[Records drawn from a dataset]

%%

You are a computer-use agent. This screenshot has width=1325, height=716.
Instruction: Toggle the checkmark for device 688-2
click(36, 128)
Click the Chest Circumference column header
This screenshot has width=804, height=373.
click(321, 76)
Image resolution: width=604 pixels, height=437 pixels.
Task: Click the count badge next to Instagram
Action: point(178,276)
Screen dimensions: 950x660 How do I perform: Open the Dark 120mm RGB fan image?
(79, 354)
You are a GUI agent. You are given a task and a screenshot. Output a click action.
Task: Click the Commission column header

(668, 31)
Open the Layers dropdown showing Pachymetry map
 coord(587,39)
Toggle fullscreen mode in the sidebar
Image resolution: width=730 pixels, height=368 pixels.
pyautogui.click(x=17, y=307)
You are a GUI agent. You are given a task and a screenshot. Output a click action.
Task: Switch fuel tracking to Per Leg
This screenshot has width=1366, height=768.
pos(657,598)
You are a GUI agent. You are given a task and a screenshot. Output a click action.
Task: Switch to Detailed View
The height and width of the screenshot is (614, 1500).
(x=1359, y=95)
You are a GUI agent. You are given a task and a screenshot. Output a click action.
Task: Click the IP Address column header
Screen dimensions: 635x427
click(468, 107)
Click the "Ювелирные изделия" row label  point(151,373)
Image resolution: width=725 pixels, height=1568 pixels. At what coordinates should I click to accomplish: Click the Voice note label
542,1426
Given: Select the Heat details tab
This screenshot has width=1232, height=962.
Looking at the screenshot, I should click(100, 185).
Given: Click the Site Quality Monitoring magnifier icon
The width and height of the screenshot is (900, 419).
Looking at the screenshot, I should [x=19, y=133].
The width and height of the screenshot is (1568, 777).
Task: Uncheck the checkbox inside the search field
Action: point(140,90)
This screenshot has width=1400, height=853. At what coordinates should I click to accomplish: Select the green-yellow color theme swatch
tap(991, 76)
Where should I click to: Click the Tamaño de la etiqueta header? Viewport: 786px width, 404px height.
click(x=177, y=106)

%%

■ **Instructions to follow**
Please copy only the lines from the one with "Open the Layers" through the final line of the records above, both ends included.

■ **Task result**
Open the Layers dropdown showing Pachymetry map
 coord(587,39)
Toggle fullscreen mode in the sidebar
Image resolution: width=730 pixels, height=368 pixels.
pyautogui.click(x=17, y=307)
You are a GUI agent. You are given a task and a screenshot. Output a click action.
Task: Switch fuel tracking to Per Leg
This screenshot has width=1366, height=768.
pos(657,598)
You are a GUI agent. You are given a task and a screenshot. Output a click action.
Task: Switch to Detailed View
The height and width of the screenshot is (614, 1500).
(x=1359, y=95)
You are a GUI agent. You are given a task and a screenshot. Output a click action.
Task: Click the IP Address column header
Screen dimensions: 635x427
click(468, 107)
Click the "Ювелирные изделия" row label  point(151,373)
Image resolution: width=725 pixels, height=1568 pixels. At what coordinates should I click to accomplish: Click the Voice note label
542,1426
Given: Select the Heat details tab
This screenshot has width=1232, height=962.
Looking at the screenshot, I should click(100, 185).
Given: Click the Site Quality Monitoring magnifier icon
The width and height of the screenshot is (900, 419).
Looking at the screenshot, I should [x=19, y=133].
The width and height of the screenshot is (1568, 777).
Task: Uncheck the checkbox inside the search field
Action: point(140,90)
This screenshot has width=1400, height=853. At what coordinates should I click to accomplish: Select the green-yellow color theme swatch
tap(991, 76)
Where should I click to: Click the Tamaño de la etiqueta header? Viewport: 786px width, 404px height.
click(x=177, y=106)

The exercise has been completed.